[Collected data]

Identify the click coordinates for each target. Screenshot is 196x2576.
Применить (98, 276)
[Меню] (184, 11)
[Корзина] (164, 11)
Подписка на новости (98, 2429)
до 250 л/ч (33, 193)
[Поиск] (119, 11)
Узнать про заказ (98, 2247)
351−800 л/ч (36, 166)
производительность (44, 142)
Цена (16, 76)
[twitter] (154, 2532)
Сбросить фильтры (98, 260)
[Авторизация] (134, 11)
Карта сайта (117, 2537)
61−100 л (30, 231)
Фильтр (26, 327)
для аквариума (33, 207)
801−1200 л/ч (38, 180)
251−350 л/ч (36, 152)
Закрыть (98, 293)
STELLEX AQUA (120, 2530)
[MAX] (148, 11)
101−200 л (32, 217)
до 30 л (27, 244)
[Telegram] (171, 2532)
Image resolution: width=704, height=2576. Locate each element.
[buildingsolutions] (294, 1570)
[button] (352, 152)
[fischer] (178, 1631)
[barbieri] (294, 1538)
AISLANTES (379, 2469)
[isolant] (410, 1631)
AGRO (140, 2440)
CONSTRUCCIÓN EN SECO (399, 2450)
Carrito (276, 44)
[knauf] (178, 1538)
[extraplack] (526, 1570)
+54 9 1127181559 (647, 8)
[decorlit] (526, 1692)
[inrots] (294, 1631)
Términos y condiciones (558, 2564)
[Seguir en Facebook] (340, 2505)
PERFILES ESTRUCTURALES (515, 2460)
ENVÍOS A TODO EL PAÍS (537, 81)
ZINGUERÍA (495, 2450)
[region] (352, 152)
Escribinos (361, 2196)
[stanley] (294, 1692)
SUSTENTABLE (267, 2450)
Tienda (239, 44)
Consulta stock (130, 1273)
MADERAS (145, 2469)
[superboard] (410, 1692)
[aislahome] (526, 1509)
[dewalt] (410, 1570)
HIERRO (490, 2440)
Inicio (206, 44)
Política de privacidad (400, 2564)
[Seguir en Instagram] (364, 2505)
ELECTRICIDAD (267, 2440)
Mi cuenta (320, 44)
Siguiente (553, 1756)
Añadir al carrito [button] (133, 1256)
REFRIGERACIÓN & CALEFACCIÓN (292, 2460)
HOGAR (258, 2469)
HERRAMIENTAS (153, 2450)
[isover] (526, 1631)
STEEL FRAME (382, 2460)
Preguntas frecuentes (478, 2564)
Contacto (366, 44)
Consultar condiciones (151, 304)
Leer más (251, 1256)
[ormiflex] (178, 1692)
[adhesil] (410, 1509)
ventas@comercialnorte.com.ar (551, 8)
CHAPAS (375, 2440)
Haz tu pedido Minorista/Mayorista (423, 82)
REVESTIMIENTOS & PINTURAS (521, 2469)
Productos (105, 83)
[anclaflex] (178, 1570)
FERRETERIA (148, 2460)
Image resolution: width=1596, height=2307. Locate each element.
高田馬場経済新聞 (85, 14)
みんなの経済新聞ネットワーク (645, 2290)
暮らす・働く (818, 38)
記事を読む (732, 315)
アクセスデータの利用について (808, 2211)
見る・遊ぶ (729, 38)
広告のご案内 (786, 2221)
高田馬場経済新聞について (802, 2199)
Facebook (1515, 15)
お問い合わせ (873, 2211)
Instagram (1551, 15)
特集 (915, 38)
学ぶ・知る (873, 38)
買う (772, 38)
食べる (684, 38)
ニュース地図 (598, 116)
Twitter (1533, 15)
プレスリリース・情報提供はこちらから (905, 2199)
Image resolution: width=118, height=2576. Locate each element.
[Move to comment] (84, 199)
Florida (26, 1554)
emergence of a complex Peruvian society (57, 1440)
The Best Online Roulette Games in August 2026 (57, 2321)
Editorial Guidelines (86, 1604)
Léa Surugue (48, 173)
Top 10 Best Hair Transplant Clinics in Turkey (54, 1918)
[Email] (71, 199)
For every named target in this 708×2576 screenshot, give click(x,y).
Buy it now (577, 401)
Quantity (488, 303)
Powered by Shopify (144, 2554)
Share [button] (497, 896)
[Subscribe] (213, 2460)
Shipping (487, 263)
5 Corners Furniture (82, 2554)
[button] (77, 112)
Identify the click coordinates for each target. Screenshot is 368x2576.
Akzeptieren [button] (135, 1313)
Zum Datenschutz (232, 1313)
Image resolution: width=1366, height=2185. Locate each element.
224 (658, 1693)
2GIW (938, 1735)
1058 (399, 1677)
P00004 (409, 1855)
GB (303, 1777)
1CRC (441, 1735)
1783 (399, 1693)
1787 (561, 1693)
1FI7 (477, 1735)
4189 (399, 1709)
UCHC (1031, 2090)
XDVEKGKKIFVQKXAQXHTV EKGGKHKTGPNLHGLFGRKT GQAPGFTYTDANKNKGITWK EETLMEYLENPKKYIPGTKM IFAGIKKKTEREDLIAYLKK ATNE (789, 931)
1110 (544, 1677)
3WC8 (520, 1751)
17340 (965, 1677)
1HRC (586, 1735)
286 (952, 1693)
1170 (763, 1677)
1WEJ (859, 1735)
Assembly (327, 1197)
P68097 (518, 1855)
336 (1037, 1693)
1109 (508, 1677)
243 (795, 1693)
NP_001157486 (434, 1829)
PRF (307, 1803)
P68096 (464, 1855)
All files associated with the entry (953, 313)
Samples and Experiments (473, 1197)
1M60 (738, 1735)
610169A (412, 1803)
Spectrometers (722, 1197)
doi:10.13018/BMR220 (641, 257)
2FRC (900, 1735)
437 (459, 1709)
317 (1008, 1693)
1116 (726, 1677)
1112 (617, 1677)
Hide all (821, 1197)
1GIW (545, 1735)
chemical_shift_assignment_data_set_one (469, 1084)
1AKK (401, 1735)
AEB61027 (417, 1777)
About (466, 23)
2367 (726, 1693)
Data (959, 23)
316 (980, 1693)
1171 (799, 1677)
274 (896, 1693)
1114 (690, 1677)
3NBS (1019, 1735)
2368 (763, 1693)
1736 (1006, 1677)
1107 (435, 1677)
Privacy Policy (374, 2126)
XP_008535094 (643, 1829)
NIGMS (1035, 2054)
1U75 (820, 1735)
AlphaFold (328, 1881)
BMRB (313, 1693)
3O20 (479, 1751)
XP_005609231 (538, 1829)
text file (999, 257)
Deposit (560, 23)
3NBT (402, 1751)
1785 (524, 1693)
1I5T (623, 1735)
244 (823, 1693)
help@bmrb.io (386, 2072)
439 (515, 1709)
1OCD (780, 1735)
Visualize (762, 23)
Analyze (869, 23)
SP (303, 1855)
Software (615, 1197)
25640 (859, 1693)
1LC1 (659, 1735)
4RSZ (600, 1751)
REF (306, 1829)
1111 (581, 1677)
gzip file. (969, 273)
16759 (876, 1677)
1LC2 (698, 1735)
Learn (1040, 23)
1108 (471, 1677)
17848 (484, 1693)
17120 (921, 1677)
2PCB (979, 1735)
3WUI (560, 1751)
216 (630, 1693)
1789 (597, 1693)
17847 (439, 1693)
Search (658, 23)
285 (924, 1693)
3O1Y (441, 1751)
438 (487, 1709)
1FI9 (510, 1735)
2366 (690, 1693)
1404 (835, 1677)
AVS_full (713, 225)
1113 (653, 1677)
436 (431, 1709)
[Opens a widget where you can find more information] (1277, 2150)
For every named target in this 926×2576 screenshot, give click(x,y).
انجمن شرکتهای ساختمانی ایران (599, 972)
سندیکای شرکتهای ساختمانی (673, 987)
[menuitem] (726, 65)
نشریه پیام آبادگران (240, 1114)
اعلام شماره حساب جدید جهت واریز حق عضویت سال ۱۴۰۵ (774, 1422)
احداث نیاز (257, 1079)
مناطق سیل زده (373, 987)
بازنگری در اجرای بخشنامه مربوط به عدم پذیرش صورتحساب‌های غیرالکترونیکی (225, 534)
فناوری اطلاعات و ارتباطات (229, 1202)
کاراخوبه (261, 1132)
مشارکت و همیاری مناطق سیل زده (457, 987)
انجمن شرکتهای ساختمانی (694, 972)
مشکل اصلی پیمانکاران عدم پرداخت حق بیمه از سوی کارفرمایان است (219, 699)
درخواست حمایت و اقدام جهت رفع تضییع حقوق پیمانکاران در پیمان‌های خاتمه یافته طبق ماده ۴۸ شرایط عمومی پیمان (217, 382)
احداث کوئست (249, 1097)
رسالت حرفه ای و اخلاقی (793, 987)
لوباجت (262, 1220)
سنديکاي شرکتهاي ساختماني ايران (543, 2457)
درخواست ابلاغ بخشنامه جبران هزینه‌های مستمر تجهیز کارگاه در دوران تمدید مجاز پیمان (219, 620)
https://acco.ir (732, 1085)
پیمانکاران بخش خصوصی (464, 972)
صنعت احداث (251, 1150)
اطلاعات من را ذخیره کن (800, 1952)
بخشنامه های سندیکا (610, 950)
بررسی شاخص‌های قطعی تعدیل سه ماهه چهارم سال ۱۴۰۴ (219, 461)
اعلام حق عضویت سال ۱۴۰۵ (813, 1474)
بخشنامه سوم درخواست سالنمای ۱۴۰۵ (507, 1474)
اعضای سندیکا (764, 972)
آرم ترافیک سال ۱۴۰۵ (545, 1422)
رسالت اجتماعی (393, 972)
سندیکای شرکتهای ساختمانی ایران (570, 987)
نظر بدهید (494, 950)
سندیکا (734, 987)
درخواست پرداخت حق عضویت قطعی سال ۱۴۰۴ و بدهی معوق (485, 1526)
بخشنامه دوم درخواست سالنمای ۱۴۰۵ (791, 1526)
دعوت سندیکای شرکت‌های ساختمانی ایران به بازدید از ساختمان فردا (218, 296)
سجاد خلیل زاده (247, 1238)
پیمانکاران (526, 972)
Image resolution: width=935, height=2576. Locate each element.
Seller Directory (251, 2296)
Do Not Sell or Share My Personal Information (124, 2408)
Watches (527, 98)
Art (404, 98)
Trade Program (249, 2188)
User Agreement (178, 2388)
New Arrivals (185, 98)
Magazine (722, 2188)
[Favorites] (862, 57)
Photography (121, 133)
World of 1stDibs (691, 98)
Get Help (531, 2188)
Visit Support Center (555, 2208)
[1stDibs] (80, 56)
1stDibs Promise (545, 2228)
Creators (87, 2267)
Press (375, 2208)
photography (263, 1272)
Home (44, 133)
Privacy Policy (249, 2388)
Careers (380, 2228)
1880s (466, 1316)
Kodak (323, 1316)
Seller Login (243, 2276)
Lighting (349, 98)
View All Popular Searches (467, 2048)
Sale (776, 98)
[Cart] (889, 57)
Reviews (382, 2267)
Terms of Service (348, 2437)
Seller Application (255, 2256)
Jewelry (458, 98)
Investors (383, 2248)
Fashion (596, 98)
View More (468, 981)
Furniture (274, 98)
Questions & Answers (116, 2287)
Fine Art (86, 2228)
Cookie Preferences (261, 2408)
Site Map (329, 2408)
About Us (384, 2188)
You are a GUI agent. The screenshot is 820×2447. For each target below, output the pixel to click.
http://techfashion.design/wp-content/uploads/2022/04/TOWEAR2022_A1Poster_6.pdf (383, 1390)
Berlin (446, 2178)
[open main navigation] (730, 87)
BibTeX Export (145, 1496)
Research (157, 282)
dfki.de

◆ Problem statement
In the records above, find the line containing "ventas@comercialnorte.com.ar (551, 8)" and restate word for word every line from the first through that one.

◆ Exercise solution
Identify the click coordinates for each target. Screenshot is 196x2576.
Применить (98, 276)
[Меню] (184, 11)
[Корзина] (164, 11)
Подписка на новости (98, 2429)
до 250 л/ч (33, 193)
[Поиск] (119, 11)
Узнать про заказ (98, 2247)
351−800 л/ч (36, 166)
производительность (44, 142)
Цена (16, 76)
[twitter] (154, 2532)
Сбросить фильтры (98, 260)
[Авторизация] (134, 11)
Карта сайта (117, 2537)
61−100 л (30, 231)
Фильтр (26, 327)
для аквариума (33, 207)
801−1200 л/ч (38, 180)
251−350 л/ч (36, 152)
Закрыть (98, 293)
STELLEX AQUA (120, 2530)
[MAX] (148, 11)
101−200 л (32, 217)
до 30 л (27, 244)
[Telegram] (171, 2532)
Image resolution: width=704, height=2576. Locate each element.
[buildingsolutions] (294, 1570)
[button] (352, 152)
[fischer] (178, 1631)
[barbieri] (294, 1538)
AISLANTES (379, 2469)
[isolant] (410, 1631)
AGRO (140, 2440)
CONSTRUCCIÓN EN SECO (399, 2450)
Carrito (276, 44)
[knauf] (178, 1538)
[extraplack] (526, 1570)
+54 9 1127181559 (647, 8)
[decorlit] (526, 1692)
[inrots] (294, 1631)
Términos y condiciones (558, 2564)
[Seguir en Facebook] (340, 2505)
PERFILES ESTRUCTURALES (515, 2460)
ENVÍOS A TODO EL PAÍS (537, 81)
ZINGUERÍA (495, 2450)
[region] (352, 152)
Escribinos (361, 2196)
[stanley] (294, 1692)
SUSTENTABLE (267, 2450)
Tienda (239, 44)
Consulta stock (130, 1273)
MADERAS (145, 2469)
[superboard] (410, 1692)
[aislahome] (526, 1509)
[dewalt] (410, 1570)
HIERRO (490, 2440)
Inicio (206, 44)
Política de privacidad (400, 2564)
[Seguir en Instagram] (364, 2505)
ELECTRICIDAD (267, 2440)
Mi cuenta (320, 44)
Siguiente (553, 1756)
Añadir al carrito [button] (133, 1256)
REFRIGERACIÓN & CALEFACCIÓN (292, 2460)
HOGAR (258, 2469)
HERRAMIENTAS (153, 2450)
[isover] (526, 1631)
STEEL FRAME (382, 2460)
Preguntas frecuentes (478, 2564)
Contacto (366, 44)
Consultar condiciones (151, 304)
Leer más (251, 1256)
[ormiflex] (178, 1692)
[adhesil] (410, 1509)
ventas@comercialnorte.com.ar (551, 8)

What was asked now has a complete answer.